A huge and ever-increasing number of studies looking into cannabidiol are now (thankfully and finally!) being published on a yearly basis, and the vast majority of them are pointing towards CBD being a pretty amazing thing in almost all respects. But as this is still a relatively new science (the ECS was only discovered in the 90s after all) and widespread use of concentrated CBD is a recent thing, we are always learning.
There is still so much to learn about CBD and this is one area that is crying out for attention – the reason for this being that the potential CBD has for those on medication could possibly be great, or not good at all.
Interestingly, the same goes for many people using medical marijuana for acute distress, even with higher levels of THC present. Many experts have theorised that this feeling of restored balance may come from a regulation of something dubbed an ‘endocannabinoid deficiency’ – an extremely common problem where our bodies have stopped producing and delivering appropriate amounts of Anandamide and a wide variety of other endocannabinoids, resulting in troubles with many cognitive and physiological processes, such as memory, pain, stress response, and appetite.
Can I take CBD with medication?
So far, the World Health Organisation deems CBD as perfectly safe, without risk of dependency or abuse and full of promise for a wide range of medical uses.
A number of factors are thought to cause endocannabinoid deficiency, such as lack of quality sleep, poor diet and chronic stress. CBD products simply help your body return to centre.
Because of this, plenty of CBD users have claimed that they find CBD to be extremely effective when it comes to pain relief, when taken internally and also when applied topically, as receptors are also found in almost every skin cell throughout all lipid layers. It’s not possible to make any hard claims as to this yet though.
Does CBD have any negative side effects?
Where marijuana with booze might leave you feeling very much worse for wear, CBD is actually thought to have the opposite effect by soothing alcohol induced depression and anxiety for a far more relaxed buzz. Better still, the negative side effects of drinking could be somewhat cushioned by including CBD in your tipple.
One week-long 2013 study published in the Addictive Behaviours journal found that participants given a CBD inhaler to use every time they felt the need to smoke reduced their number of cigarettes by 40%, while those with the placebo showed no notable difference.

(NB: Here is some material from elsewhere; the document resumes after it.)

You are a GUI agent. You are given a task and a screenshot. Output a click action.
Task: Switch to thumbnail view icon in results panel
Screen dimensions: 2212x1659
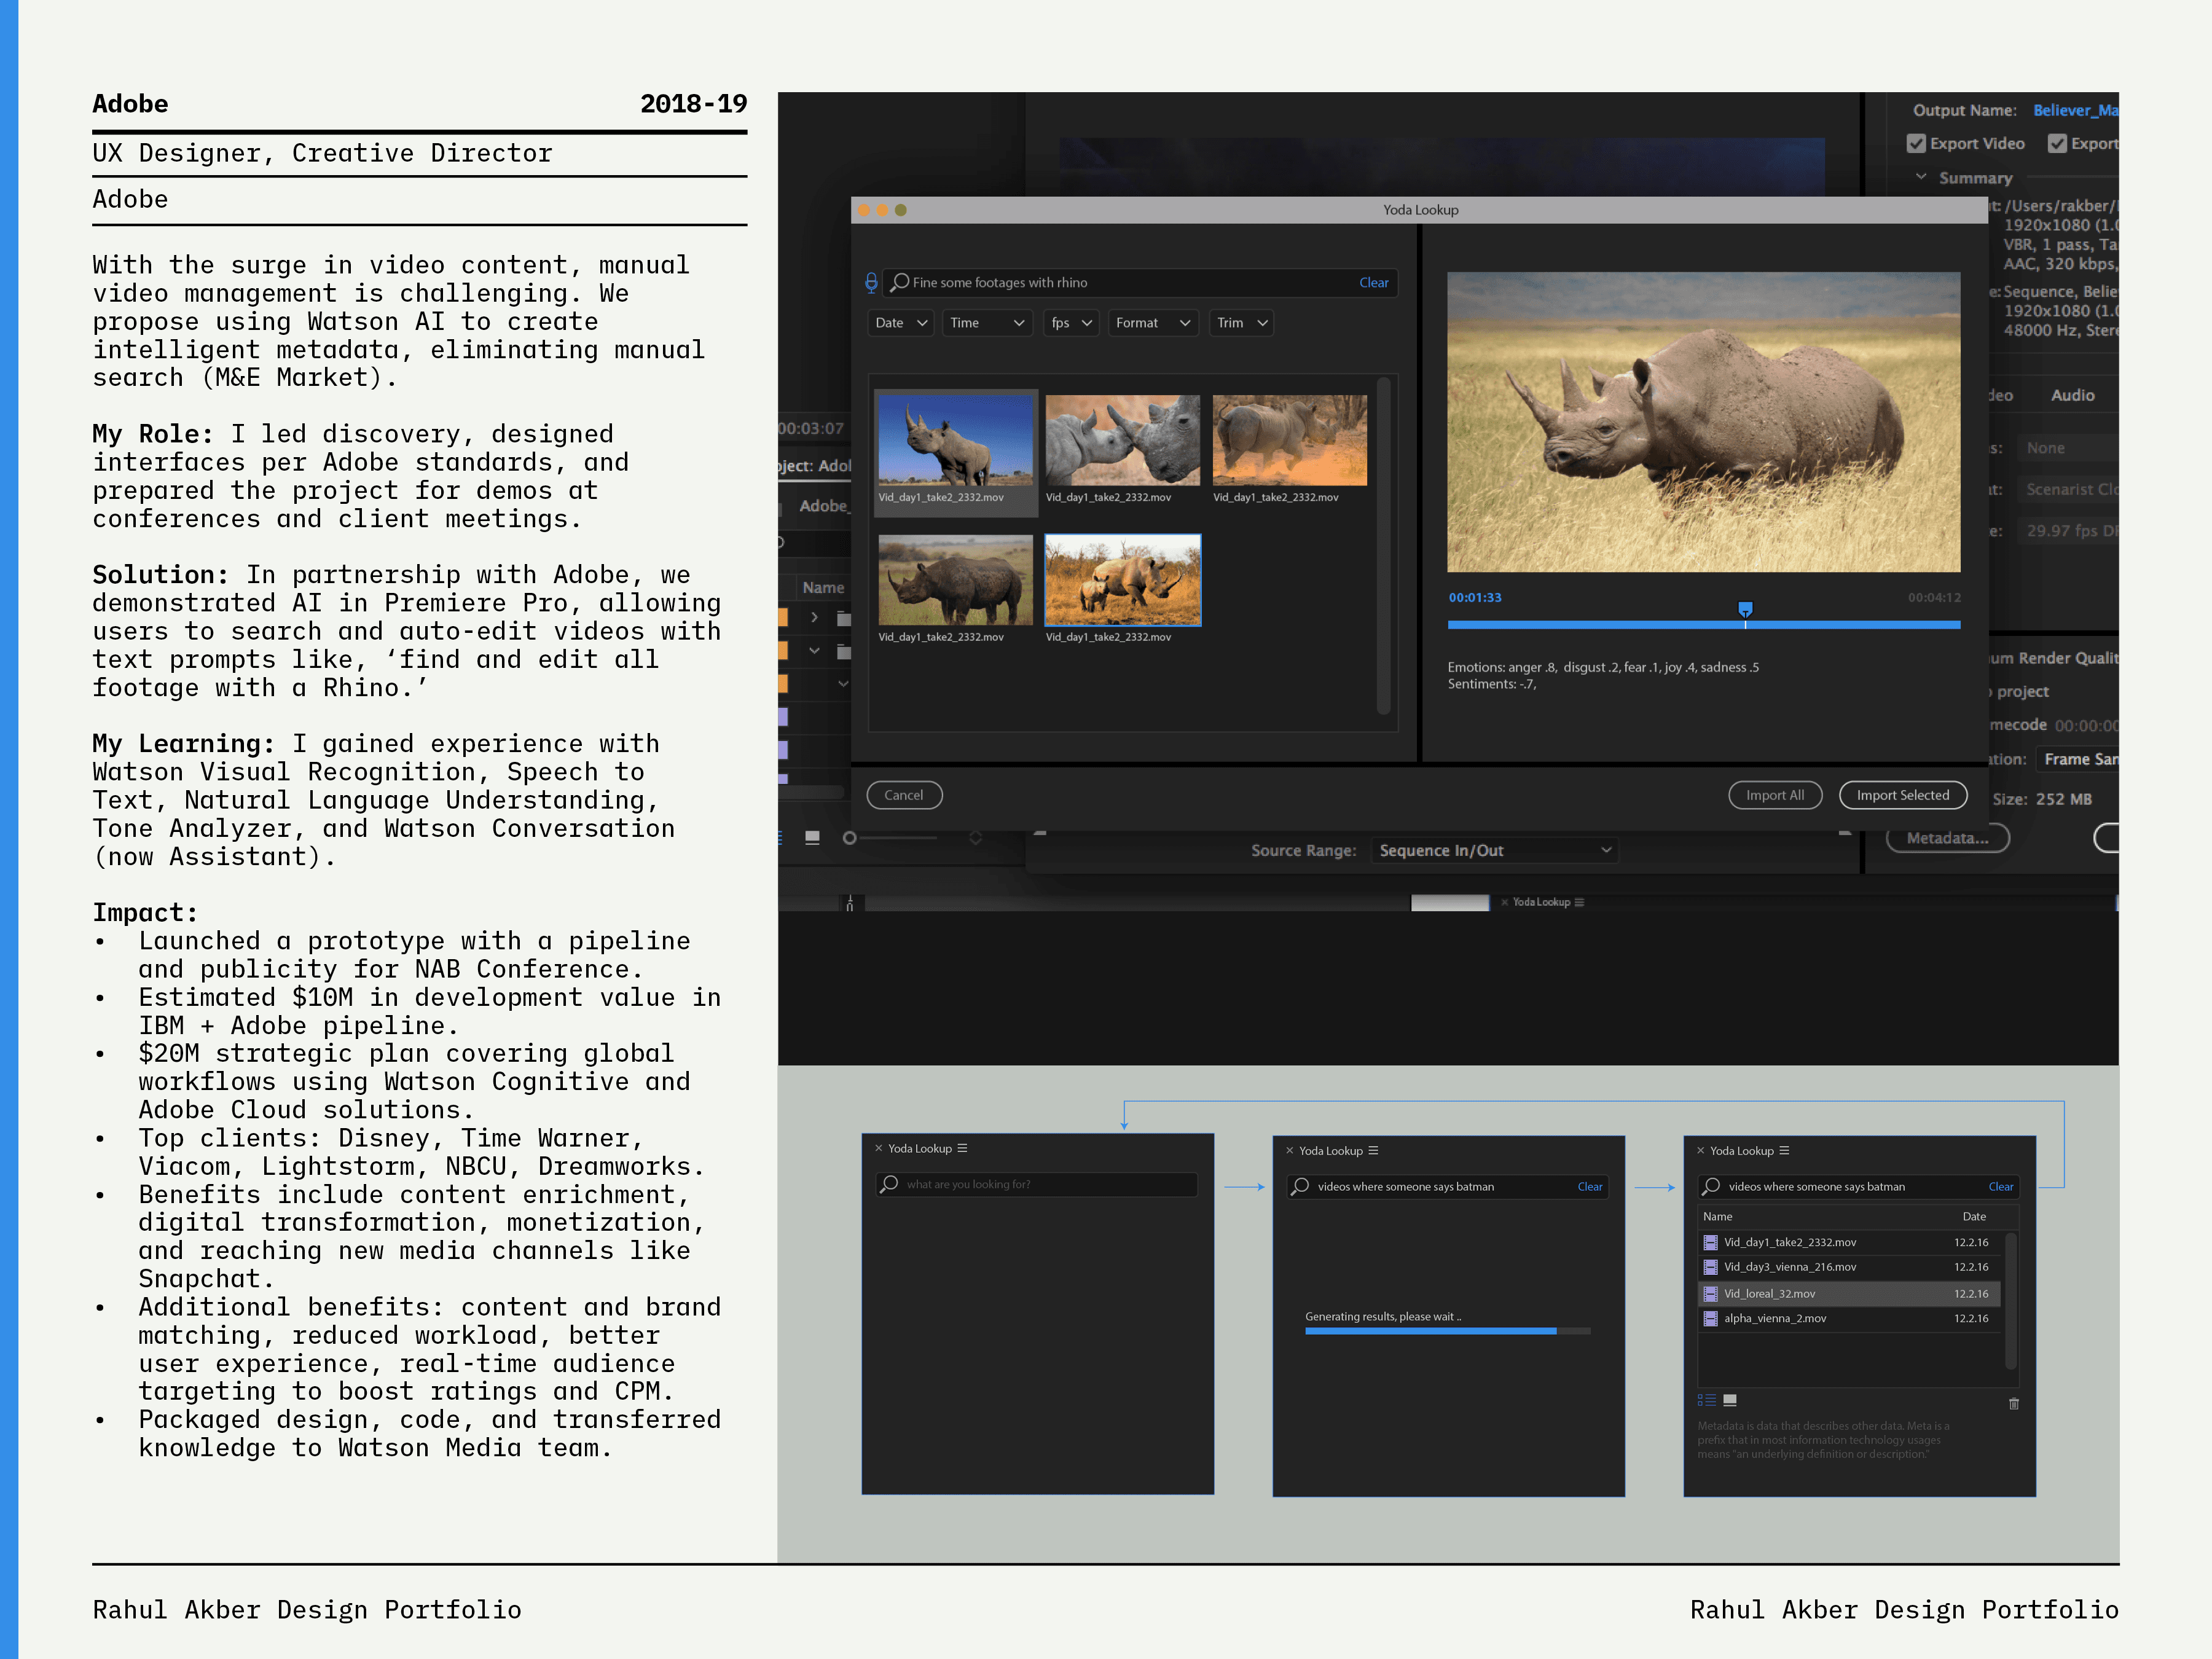click(x=1731, y=1401)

She adds, “[Another difference is that] CBD is derived from hemp and has been classified as a legal substance. Hemp has <0.3% THC. Conversely, cannabis plants such as marijuana are grown to have much higher levels of THC and are still illegal according to the FDA , although individual states vary as to their use.”
Some common side effects when using CBD include drowsiness and sedation. This is also considered a benefit, but Dr. Jas Matharu-Daley, a physician and chief medical officer for a CBD brand, notes that the effects might be too strong if you’re also taking CBD with other sedating medications.
Some people may get diarrhea or liver problems [when using CBD]. This is dependent on the individual and their medical history, so monitoring is important,” says Dr. Matharu-Daley.
CBD is one of the many chemical compounds that is found in the cannabis plant—referred to as cannabis sativa. There are two primary parts of the plant that humans use. One is THC, or Delta-9-Tetrahydrocannabinol, and the other is CBD. Though they’re from the same plant, THC and CBD are quite different from each other.
There are several reasons why someone might want to use CBD. The substance can be found in a multitude of products ranging from pain-relieving creams to edible tinctures to skincare. Research is still underway, but over the last few decades scientists have become more aware of how CBD might be beneficial when applied either topically or ingested.
Because CBD supplements come in so many different forms—such as oils, gummies, tinctures, and vapors—the amount that’s actually absorbed can vary drastically. This, combined with each person, will ultimately affect which (if any) CBD side effects you might experience.
The most comment side effects of CBD include drowsiness, gastrointestinal issues, dry mouth, reduced appetite, nausea, and interaction with other medications. Those are outlined in detail below.